Assignment =
Lines outside the range are not wanted. Give again exactly the lines between the line holding "You are a computer-use agent. This" and the line holding "Given: Open Scheduled Runs in the sidebar", inclusive, from the listing below.

Supplied records =
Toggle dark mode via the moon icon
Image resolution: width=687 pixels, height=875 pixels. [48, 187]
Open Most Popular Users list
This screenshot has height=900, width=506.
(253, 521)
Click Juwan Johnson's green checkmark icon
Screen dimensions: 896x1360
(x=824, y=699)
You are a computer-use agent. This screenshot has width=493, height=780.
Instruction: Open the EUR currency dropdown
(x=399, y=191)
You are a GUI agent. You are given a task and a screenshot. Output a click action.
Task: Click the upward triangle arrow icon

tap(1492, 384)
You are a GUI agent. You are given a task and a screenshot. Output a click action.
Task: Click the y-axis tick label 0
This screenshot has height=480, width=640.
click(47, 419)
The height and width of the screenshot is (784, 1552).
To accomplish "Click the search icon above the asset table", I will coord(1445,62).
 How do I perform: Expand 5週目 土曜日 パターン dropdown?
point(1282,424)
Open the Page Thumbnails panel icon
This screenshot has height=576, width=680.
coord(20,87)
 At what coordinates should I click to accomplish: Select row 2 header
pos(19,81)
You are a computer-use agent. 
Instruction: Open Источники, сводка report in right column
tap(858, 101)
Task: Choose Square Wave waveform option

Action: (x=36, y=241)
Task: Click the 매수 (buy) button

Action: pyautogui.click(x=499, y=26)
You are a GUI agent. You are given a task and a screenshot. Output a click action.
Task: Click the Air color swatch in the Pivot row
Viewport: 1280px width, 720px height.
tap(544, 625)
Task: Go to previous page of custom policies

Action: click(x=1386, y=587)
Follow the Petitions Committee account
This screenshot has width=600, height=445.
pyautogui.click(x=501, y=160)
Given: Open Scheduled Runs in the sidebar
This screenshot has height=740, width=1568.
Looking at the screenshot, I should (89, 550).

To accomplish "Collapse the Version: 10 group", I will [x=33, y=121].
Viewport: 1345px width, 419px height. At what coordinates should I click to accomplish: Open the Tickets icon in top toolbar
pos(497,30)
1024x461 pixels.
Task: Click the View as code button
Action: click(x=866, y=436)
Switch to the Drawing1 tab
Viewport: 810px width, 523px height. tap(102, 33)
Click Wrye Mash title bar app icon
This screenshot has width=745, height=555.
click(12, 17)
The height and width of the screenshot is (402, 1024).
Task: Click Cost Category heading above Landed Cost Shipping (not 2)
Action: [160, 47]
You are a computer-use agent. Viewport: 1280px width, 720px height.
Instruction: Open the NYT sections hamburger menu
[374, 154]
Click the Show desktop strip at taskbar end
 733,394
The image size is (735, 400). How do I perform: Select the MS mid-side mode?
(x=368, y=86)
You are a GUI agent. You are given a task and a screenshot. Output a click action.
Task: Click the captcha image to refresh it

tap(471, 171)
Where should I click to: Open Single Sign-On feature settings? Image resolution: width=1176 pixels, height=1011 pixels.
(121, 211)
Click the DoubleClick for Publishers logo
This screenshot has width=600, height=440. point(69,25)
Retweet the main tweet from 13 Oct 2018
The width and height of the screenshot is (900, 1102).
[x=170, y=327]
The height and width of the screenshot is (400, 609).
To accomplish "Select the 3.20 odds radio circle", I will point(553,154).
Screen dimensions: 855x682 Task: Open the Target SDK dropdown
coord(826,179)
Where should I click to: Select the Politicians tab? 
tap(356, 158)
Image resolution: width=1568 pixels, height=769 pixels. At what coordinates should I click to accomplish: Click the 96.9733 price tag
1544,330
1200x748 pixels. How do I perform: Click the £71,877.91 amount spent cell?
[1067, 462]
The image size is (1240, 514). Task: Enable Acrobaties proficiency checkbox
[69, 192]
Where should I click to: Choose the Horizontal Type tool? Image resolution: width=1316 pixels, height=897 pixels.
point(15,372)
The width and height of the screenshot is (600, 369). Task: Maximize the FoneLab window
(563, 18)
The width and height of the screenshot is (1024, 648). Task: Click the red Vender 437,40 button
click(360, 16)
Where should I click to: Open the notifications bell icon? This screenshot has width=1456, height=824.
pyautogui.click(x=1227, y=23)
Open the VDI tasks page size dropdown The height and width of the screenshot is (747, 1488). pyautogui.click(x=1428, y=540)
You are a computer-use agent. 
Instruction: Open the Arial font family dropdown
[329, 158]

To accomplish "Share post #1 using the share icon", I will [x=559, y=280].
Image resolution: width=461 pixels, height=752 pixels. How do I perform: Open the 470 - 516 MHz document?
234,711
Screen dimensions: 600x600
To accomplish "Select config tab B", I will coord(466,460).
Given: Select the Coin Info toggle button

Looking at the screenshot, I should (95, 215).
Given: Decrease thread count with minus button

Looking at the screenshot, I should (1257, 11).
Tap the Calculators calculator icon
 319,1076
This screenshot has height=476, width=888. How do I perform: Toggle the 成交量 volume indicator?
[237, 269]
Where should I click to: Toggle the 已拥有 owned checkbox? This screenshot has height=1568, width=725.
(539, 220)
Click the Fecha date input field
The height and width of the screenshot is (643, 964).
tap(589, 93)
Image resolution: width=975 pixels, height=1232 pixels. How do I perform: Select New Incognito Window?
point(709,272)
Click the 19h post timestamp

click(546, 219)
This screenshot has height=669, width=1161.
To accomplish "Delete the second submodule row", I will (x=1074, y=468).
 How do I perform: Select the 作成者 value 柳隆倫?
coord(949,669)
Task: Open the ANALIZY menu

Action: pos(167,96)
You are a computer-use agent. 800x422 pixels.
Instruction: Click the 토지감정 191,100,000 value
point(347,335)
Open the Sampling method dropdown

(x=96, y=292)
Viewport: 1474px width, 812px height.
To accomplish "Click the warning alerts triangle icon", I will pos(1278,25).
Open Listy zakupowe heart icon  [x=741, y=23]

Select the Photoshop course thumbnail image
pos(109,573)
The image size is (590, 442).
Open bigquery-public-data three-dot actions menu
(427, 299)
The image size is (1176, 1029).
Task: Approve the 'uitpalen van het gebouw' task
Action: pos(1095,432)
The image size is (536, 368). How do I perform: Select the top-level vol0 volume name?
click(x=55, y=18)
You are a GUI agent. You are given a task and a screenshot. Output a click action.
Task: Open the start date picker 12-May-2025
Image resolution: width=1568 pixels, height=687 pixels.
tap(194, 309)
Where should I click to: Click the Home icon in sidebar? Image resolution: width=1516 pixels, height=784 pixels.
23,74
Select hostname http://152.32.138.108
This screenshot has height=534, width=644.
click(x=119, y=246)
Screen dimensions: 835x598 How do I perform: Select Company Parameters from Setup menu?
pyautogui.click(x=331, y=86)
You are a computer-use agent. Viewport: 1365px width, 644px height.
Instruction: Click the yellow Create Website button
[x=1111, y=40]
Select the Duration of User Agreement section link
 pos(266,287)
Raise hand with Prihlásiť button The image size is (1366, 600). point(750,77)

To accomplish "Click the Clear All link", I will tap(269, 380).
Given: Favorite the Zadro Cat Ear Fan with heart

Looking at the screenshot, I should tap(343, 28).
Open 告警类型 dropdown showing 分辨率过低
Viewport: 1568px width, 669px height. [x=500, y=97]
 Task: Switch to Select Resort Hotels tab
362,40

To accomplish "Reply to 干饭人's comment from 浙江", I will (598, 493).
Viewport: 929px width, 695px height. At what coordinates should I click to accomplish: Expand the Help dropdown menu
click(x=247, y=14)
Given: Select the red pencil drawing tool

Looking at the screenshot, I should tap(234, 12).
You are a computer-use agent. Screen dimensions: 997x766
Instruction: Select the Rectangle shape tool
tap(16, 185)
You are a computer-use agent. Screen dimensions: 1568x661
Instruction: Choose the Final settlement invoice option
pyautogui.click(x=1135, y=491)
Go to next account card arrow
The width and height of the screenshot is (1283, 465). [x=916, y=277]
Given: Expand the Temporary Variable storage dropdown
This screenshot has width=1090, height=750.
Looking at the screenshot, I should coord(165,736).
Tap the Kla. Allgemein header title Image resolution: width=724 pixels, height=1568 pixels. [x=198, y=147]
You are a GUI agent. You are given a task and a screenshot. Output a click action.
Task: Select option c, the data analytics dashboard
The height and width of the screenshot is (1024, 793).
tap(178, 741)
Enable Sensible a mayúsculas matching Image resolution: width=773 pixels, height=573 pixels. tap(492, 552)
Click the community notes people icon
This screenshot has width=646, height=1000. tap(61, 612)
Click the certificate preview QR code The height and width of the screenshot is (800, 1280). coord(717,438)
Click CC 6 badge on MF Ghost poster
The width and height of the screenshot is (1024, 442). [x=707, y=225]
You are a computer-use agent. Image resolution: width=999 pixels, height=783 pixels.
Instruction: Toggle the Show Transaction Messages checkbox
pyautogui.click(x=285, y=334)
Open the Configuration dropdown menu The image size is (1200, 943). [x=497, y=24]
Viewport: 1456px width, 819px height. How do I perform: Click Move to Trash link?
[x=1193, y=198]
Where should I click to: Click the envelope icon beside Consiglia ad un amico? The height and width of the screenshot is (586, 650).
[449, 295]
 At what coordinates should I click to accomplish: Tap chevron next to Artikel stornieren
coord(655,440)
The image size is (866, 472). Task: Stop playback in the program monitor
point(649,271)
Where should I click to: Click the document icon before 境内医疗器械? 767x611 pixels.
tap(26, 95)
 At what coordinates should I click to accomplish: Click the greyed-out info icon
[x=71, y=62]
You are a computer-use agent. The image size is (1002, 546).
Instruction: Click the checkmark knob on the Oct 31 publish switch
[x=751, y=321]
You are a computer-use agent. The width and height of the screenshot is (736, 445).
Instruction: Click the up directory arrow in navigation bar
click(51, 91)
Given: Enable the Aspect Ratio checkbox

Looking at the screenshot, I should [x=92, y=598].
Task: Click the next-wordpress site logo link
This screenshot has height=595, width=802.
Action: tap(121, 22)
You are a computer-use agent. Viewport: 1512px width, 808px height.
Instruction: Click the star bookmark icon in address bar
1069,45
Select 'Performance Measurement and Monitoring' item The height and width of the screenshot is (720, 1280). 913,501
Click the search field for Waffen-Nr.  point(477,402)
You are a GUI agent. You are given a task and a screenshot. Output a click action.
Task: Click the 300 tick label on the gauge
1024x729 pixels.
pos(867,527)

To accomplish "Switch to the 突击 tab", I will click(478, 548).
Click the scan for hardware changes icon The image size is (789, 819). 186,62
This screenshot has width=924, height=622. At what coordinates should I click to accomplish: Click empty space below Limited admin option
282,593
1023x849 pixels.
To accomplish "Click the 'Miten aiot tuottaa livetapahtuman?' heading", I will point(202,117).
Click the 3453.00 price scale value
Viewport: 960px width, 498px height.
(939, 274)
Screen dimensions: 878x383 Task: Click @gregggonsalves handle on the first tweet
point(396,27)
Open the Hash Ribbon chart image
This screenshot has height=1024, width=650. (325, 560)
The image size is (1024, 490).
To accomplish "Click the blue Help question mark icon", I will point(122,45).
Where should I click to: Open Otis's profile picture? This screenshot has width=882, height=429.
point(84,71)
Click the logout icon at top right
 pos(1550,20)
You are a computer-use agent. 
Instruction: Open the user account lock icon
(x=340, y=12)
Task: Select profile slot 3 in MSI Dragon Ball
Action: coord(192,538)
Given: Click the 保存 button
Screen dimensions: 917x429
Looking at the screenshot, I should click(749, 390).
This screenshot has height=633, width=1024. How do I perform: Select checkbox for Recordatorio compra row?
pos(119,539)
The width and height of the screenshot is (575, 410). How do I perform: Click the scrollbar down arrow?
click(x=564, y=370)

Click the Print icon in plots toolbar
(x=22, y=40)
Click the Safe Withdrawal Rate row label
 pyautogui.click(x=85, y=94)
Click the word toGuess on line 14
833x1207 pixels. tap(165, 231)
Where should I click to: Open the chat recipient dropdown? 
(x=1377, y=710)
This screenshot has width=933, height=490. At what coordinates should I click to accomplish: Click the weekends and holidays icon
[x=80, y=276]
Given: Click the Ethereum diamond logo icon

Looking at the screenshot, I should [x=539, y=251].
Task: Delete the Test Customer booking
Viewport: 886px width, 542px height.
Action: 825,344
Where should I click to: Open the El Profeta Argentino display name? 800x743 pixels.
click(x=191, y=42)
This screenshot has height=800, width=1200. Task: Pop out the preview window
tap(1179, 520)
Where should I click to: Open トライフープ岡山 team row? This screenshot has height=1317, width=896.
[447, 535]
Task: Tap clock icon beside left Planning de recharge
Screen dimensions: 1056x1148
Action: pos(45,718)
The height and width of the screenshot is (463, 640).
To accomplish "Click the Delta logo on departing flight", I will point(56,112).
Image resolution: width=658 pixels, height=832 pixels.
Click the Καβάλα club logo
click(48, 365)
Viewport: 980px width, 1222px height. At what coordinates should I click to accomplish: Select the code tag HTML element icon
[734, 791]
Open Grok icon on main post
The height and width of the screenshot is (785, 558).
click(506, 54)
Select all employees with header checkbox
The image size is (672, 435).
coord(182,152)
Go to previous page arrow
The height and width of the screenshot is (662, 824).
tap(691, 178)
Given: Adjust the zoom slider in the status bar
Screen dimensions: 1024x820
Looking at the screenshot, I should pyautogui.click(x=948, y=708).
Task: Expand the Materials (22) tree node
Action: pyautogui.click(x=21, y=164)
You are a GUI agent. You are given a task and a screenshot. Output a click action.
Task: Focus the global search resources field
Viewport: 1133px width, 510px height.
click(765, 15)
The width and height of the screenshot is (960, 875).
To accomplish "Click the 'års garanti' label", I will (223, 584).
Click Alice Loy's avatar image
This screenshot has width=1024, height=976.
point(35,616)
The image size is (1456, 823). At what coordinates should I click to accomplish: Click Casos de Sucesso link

Solution =
You are a computer-use agent. This screenshot has width=493, height=780.
Instruction: Open the EUR currency dropdown
(x=399, y=191)
You are a GUI agent. You are given a task and a screenshot. Output a click action.
Task: Click the upward triangle arrow icon

tap(1492, 384)
You are a GUI agent. You are given a task and a screenshot. Output a click action.
Task: Click the y-axis tick label 0
This screenshot has height=480, width=640.
click(47, 419)
The height and width of the screenshot is (784, 1552).
To accomplish "Click the search icon above the asset table", I will coord(1445,62).
 How do I perform: Expand 5週目 土曜日 パターン dropdown?
point(1282,424)
Open the Page Thumbnails panel icon
This screenshot has height=576, width=680.
coord(20,87)
 At what coordinates should I click to accomplish: Select row 2 header
pos(19,81)
You are a computer-use agent. 
Instruction: Open Источники, сводка report in right column
tap(858, 101)
Task: Choose Square Wave waveform option

Action: (x=36, y=241)
Task: Click the 매수 (buy) button

Action: pyautogui.click(x=499, y=26)
You are a GUI agent. You are given a task and a screenshot. Output a click action.
Task: Click the Air color swatch in the Pivot row
Viewport: 1280px width, 720px height.
tap(544, 625)
Task: Go to previous page of custom policies

Action: click(x=1386, y=587)
Follow the Petitions Committee account
This screenshot has width=600, height=445.
pyautogui.click(x=501, y=160)
Given: Open Scheduled Runs in the sidebar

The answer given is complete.